Putin ma powody do obaw. Saudowie uderzają w biznes naftowy Rosji
Rosyjskie władze zaniepokojone są możliwością nadpodaży ropy naftowej w drugiej połowie roku, co może prowadzić do dalszego spadku cen. Obawy te wynikają z decyzji OPEC+ o zwiększeniu wydobycia, co może wpłynąć na stabilność rosyjskiego budżetu.
Rosja, będąca członkiem OPEC+, obawia się, że zwiększenie wydobycia ropy przez kartel może doprowadzić do nadpodaży na rynku - donosi "The Moscow Times". Decyzja o zwiększeniu produkcji o 411 tys. baryłek dziennie została podjęta na ostatnim spotkaniu OPEC+, mimo sprzeciwu Rosji.

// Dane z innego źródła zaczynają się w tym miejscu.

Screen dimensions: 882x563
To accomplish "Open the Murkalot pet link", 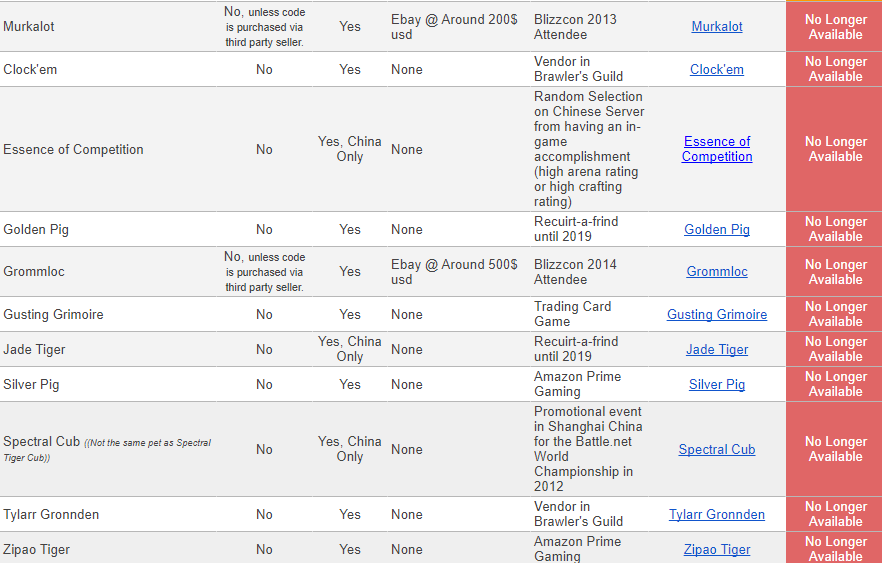I will pos(716,27).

Od początku roku cena ropy Brent spadła o 12 proc., a rosyjski Urals o 21 proc. Spadek ten wpłynął na budżet Rosji, gdzie dochody z ropy i gazu zmniejszyły się o 34 proc. do maja.
Rząd musiał zrewidować budżet, zakładając niższą cenę ropy na poziomie 56 dolarów za baryłkę.
To odbija się na kondycji Rosji, gdzie sektor naftowy i gazowy wciąż odgrywa bardzo ważną rolę. Dziś wpływy podatkowe z ropy i gazu stanowią około 30 proc. budżetu. Co istotne, wydatki zbrojeniowe Rosji również stanowią około 30 proc. budżetu
Putin nie ma możliwości przeciwstawienia się Saudom
Rosja nie ma możliwości przeciwstawienia się decyzjom Arabii Saudyjskiej, która forsuje zwiększenie wydobycia. Tak zwany pakt naftowy z Rijadem, który nieformalnie funkcjonował za prezydencji Joe Bidena, już nie obowiązuje. To już trzeci miesiąc z rzędu, gdy kartel rozważa większą podaż.
Eksperci ostrzegają, że dalszy spadek cen może zmusić Rosję do rezygnacji z mechanizmów stabilizujących ceny benzyny, co wpłynie na gospodarkę.
Niektórzy komentatorzy sugerują wręcz, że działania kartelu mają za zadanie przede wszystkim uspokojenie prezydenta Donalda Trumpa. Wraz z rozpoczęciem wojny handlowej Trumpa w kwietniu, niespodziewane OPEC+ zdecydował o podniesieniu produkcji.